Hokuto no Ken – Tomes 2 et 3 | Des dieux et des hommes

par Reblys

Il a quelques semaines, je prenais un énorme choc dans le coin de la figure à la lecture du premier tome de la mythique saga Hokuto no Ken. Le mélange si old-school mais également tellement maîtrisé proposé par les aventures de Kenshiro, artiste martial sans attaches, force de la nature sans peur et sans reproches, m’avait mis dans un enthousiasme rarement atteint. J’avais terriblement envie de découvrir la suite, et cela n’a pas échappé à Crunchyroll, qui m’a fait parvenir tout de go la suite de l’extrême edition, avec les tomes 2 et 3 de cette épopée post-apocalyptique. Verdict après une nouvelle session de lecture effreinée : Alors qu’il était difficile d’atteindre à nouveau l’intensité des débuts, car les ficelles narratives et visuelles présentées dès le premier tome sont conservées et réutilisées, Hokuto no Ken va tout de même de l’avant, en dévoilant un nouveau pan de sa mythologie et de sa philosophie, pour notre plus grand plaisir.

[Consigne donnée]: D'après le passage fourni, qui a envoyé à l'auteur les tomes 2 et 3 de Hokuto no Ken ?

[Données fournies]:
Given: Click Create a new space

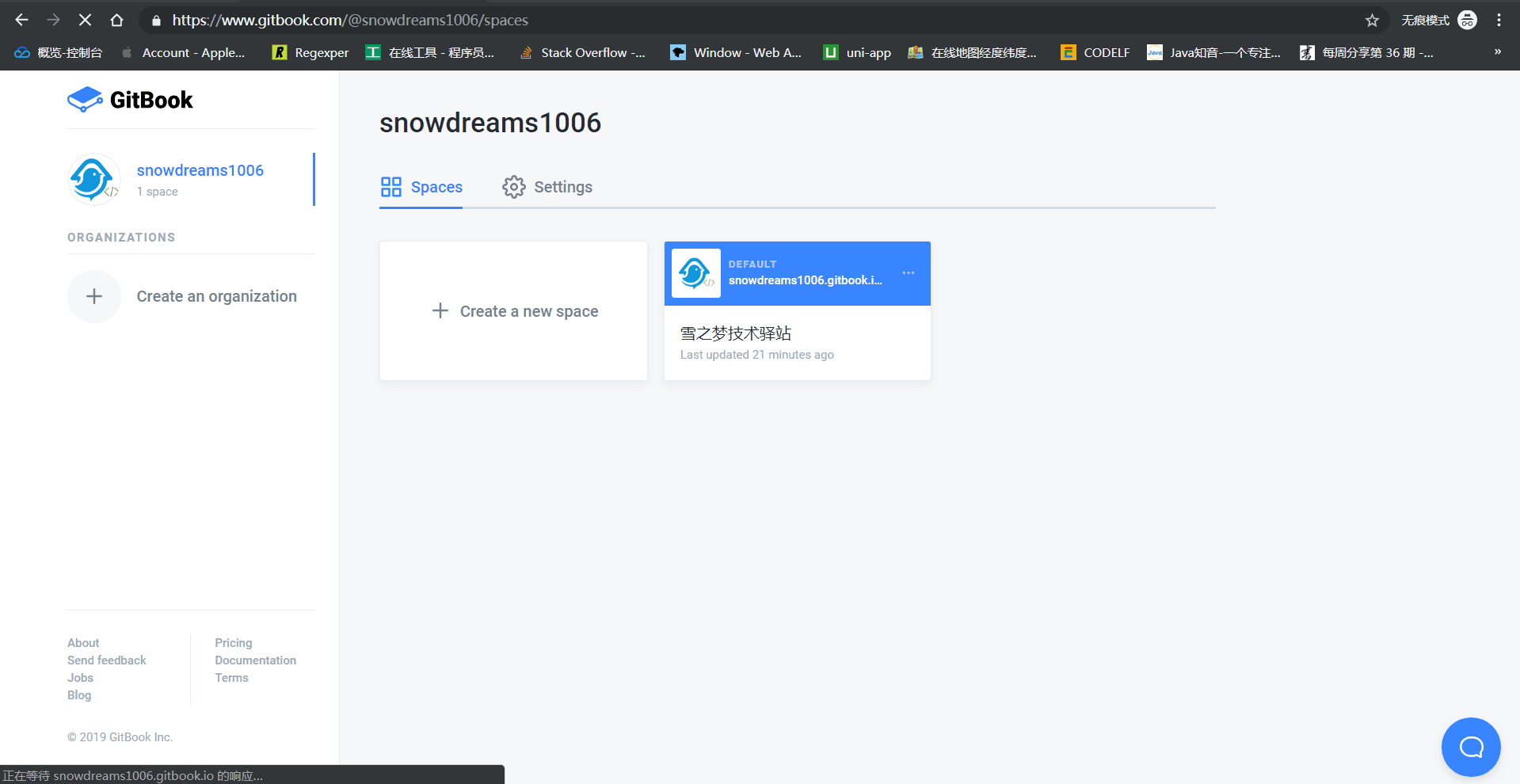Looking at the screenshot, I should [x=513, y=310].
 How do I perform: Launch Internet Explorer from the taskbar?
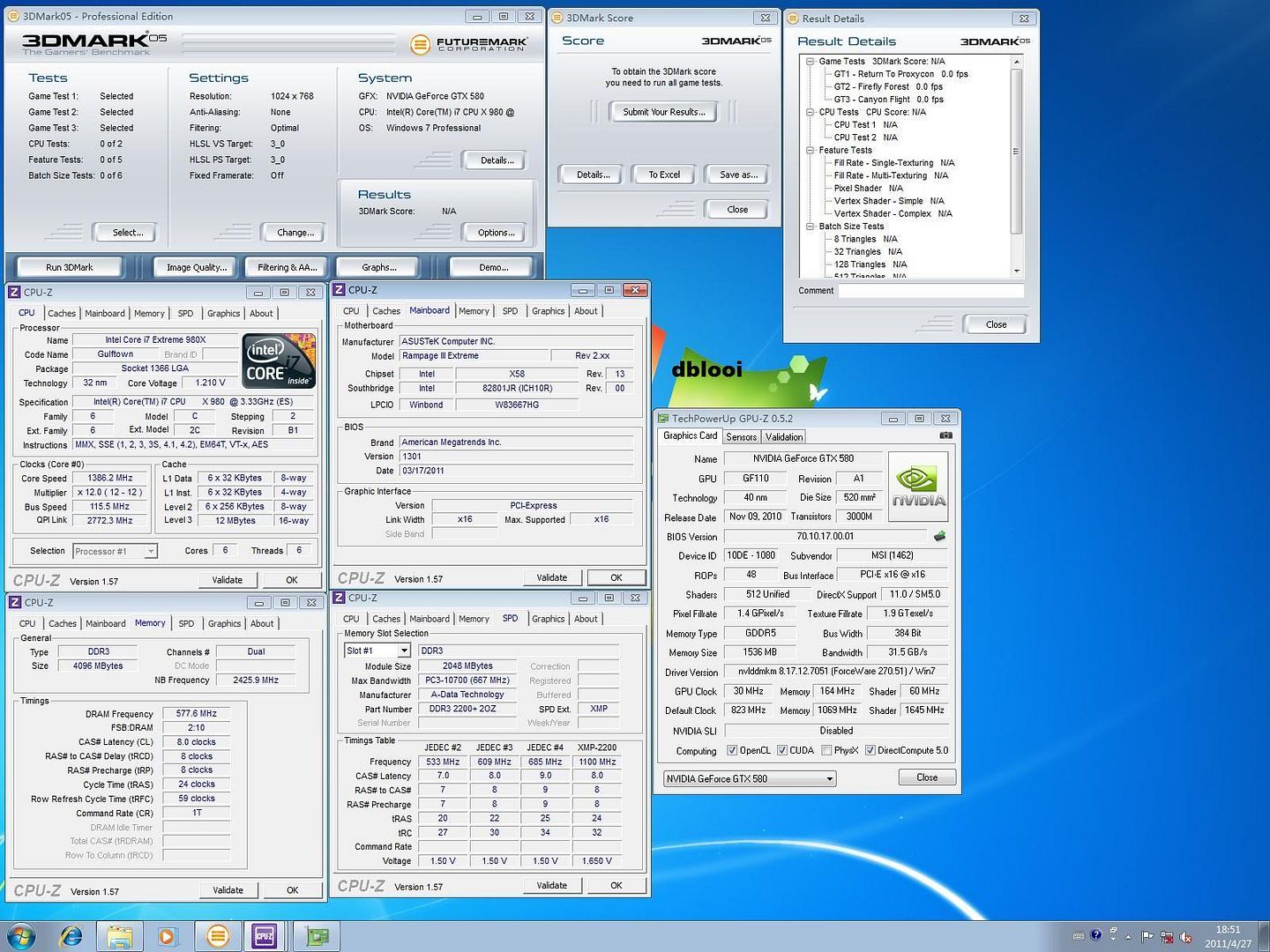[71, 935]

[Réponse attendue]: Crunchyroll.